The new Golf comes in two door or four door models; it can be equipped with either a turbocharged gasoline engine or a turbocharged diesel. Either powerplant can be mated to a six-speed manual or automatic six-speed transmission.
Then there is the GTI. Every engine offered in the Golf lineup had or will have more horsepower, more torque and consume less fuel. First we test drove the new GTI. It had a 2.0-liter four-cylinder turbocharged engine that made 210 horsepower and 258 pound-feet of torque at an awfully low 1500 rpm. In the performance model, the engine makes 220 horsepower.
The suspension had been stiffened, the dual clutch transmission shifted gears rapidly, body roll was minimized and the car stuck to the narrow twisting two lane roads of East Bay Hills and Tilden Park above Oakland without a tire screech.
The car was quiet and mannerly as we went through the residential neighborhoods of Albany and Berkley that were filled with American Craftsman homes. Once we got to the lunch stop, we switched to a regular Golf.
Powered by a 1.8-liter four-cylinder turbocharged engine that made 170 horsepower and 200 pound-feet of torque, we noticed that car didn’t feel as tight as the GTI and there was more body roll as we were going through the hills of the North Bay area. That’s one of the down sides of test driving the more muscular version of a car first.
Still, the regular Golf performed well. This was a compact car meant to be driven every day, it had plenty of cargo space, up to 52 cu. ft. with the back seats folded, and it could fit four people nicely.
You could imagine the car dirty, inside and out, from mundane usage and the owner coming to think of the Golf as a family member. Which is the feeling shared we think by most owners of late model Golfs.
About the only complaint we had was that Volkswagen again has opted not to put a USB jack in the Golf and that probably will hold true of the rest of VW’s lineup as it switches to the new electronic architecture. However, at least this time round, the in-house iPhone connection is for the latest generation.
We got the chance to take the e-Golf for a short spin.
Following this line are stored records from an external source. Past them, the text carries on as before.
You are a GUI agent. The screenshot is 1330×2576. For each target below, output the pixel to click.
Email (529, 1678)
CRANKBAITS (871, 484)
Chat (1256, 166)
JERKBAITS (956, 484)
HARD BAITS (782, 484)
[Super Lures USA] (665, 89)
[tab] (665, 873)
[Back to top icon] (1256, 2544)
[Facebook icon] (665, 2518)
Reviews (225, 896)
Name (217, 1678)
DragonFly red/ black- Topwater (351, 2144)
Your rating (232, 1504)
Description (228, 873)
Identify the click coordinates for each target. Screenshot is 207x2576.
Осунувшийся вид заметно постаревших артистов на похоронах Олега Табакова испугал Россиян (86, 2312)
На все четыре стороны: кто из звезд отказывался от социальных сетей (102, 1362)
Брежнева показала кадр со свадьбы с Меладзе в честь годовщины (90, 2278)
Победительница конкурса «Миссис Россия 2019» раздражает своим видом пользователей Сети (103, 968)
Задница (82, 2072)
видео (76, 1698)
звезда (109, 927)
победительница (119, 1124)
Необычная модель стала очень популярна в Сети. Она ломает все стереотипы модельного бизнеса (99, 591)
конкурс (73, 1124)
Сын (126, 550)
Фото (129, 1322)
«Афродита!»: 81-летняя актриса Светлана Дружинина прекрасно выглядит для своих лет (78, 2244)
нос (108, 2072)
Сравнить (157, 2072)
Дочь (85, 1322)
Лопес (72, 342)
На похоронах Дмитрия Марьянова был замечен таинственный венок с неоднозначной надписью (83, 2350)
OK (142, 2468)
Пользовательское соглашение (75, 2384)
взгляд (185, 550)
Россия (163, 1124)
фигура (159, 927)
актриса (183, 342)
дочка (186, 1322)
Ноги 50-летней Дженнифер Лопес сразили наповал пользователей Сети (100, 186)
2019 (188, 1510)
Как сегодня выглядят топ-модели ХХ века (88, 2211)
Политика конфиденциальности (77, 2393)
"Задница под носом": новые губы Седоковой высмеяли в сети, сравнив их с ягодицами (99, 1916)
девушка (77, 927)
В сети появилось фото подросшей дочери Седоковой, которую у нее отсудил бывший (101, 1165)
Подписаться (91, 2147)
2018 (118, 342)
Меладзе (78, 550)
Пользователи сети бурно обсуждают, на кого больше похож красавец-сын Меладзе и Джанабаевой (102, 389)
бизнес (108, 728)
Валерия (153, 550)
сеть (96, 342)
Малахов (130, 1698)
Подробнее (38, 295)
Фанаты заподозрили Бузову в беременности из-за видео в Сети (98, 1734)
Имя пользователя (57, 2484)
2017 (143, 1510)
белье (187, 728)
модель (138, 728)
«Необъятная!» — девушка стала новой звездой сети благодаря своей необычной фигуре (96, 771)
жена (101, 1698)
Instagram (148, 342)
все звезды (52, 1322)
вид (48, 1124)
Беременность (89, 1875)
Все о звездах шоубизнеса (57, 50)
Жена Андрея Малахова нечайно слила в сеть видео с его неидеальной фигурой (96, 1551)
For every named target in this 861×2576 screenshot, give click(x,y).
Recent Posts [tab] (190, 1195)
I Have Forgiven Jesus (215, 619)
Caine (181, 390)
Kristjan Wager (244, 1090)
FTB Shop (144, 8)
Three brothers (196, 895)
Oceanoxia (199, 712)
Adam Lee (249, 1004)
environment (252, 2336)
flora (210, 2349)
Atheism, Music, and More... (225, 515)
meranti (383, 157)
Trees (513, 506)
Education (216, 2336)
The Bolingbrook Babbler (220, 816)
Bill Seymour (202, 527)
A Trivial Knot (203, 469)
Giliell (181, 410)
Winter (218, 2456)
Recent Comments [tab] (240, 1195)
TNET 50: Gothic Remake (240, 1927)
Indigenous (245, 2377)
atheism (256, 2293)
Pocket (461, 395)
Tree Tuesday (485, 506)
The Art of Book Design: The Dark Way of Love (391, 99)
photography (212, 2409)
This electric powered e-Golf will go on sale in the fourth quarter of 2014. A 700 lb. lithium-ion battery powered the electric motor.
The 199 pound-feet of torque was immediate in this car. Beyond the relative silence, there was only a slight whine of the electric motor, the car had all the driving characteristics of an internal combustion driven Golf. The e-Golf will have a range of 70 to 90 miles and it will have a standard fast charging capability of 80 percent within 30 minutes. And to lessen what Volkswagen called range anxiety, the e-Golf comes with a roadside assistance plan.
Prices start at $18,815 for the Volkswagen Golf, $22,815 for the Volkswagen Golf TDI (diesel) and $25,215 for the Volkswagen Golf GTI.
Frank S. Washington is editor of AboutThatCar.com.